Mintu and I went to Fenny’s last Sunday. Madam wanted to watch the match so she got there 30 minutes early and sat annoyingly close to the projector. I yanked her away to a nice little table with tall stools under some tree. I am yet to figure out how people grow so many trees on the third floor. Next to us was what they called a Lucky Ficus. Here’s something about sitting under trees –no matter how calm I am from the inside to be sitting right under nature’s bosom and all, I am permanently worried that there are snakes in nature’s bosoms. I kept looking up to see if there were any snakes hanging above my head and hissing. I didn’t tell Mintu because she would start crying and screaming and make us switch tables.
Mintu starts shaking if you so much as say ‘snakes’. Even the word, she says is snake-like.
In other news, I am no longer practicing tolerance and non-violence when people start screaming their guts out while watching cricket. At Social the other day, the waiters whistled with actual whistles everytime the blue men caught a six. My ears bled. I wanted to make something of theirs bleed. The drinks were nice though. The LIIT was an actual tower, a drink called trip on the drip actually came with a drip bag, and there were appetizers called crab balls to you.
Later that night when I went home, the match was still on and the peeps were mental. I was too happy and tipsy to complain so I joined in. But mother, B, M and V started throwing things at me because I was cheering for Bangladesh. When the match came to an exciting near end, my mother kept bouncing up and down, my brother was half sitting half praying, B and M were kicking me because I had spotted a man dressed as a tiger whom I decided to call Bengal Tiger for the rest of the night. Bengal Tiger beat his chest at various points and wept when India won. He had both his hands on his head and cried like a baby.
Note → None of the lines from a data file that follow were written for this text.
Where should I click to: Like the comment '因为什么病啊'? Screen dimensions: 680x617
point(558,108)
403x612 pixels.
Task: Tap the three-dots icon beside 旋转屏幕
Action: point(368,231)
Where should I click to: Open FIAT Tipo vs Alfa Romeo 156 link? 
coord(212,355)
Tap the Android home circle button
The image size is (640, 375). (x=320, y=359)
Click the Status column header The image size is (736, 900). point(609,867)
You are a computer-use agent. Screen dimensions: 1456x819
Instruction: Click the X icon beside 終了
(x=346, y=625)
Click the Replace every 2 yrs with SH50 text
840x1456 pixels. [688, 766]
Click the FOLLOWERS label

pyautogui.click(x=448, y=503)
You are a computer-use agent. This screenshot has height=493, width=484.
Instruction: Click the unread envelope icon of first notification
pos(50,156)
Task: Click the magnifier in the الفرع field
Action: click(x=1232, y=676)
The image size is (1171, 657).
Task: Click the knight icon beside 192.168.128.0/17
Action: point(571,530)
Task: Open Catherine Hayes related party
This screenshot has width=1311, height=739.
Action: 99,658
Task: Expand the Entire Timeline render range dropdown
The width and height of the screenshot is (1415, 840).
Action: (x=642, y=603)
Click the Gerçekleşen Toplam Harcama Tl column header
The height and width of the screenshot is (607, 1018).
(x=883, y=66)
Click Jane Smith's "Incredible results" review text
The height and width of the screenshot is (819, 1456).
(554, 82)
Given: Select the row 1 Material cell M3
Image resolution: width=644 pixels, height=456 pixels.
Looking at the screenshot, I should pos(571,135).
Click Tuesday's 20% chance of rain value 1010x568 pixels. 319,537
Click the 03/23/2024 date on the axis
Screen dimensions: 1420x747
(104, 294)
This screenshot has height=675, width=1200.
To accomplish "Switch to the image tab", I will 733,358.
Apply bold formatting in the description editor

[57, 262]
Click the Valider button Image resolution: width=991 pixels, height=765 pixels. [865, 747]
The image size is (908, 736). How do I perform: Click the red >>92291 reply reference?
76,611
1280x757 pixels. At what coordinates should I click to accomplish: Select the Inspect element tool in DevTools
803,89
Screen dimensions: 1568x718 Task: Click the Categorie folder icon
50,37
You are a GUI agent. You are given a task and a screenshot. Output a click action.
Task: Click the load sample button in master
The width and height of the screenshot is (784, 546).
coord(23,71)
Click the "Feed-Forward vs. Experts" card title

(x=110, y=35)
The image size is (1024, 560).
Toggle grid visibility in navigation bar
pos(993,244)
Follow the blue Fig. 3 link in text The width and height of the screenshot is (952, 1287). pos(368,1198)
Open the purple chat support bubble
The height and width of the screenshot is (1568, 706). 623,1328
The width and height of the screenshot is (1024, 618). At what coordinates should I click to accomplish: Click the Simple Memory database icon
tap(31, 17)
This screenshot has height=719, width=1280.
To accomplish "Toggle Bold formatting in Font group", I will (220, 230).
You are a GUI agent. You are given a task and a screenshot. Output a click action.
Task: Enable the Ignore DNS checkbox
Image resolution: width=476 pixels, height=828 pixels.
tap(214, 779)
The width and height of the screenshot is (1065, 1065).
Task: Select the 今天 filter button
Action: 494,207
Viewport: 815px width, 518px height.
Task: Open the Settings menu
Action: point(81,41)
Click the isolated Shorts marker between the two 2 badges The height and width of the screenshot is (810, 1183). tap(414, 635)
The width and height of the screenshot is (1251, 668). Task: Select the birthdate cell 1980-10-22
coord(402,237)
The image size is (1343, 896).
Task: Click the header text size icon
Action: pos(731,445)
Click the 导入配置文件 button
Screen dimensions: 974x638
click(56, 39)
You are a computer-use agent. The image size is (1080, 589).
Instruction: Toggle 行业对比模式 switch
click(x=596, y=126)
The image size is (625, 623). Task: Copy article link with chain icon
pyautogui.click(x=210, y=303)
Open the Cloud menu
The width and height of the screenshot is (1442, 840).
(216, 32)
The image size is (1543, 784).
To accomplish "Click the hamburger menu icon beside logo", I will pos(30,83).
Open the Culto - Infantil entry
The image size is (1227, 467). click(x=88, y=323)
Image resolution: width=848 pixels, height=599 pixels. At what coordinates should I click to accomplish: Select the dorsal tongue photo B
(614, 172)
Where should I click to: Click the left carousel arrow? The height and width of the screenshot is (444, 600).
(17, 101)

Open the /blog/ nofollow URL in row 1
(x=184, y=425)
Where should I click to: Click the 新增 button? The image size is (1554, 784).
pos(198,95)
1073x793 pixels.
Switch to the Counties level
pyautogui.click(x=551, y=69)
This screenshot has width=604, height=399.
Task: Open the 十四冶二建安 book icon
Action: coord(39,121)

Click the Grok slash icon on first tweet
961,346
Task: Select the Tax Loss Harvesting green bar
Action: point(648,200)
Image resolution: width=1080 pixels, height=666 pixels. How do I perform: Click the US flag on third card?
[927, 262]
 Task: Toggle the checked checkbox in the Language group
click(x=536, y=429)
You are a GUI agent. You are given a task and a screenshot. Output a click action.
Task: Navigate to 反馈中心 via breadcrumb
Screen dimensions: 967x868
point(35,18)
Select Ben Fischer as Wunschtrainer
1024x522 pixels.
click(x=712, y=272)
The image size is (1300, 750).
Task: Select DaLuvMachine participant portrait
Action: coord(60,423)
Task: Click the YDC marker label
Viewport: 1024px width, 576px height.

Everytime he appeared, I yelped. Soon, they all joined and laughed the match off whenever they saw Bengal Tiger. He looked so sad – I think he died.
I am reading Tipping the Velvet and feeling bad for myself because after this and Night Watch, I won’t have any more Sarah or Waters to read. She reminds me of London, and the coach we saw London in. I can’t think about London without sighing and also feeling a little guilty. It’s close to a year now and I am nowhere near to finishing that Europe piece.
B is engaged! The wedding’s in August and I promised to wear a saree if she came with us for a vacation. B will celebrate her bachelorette or the Konkani version of it, on a cruise. I am making my list for the vacations– hopefully I will find the courage to let go off Gilmore Girls and get a life.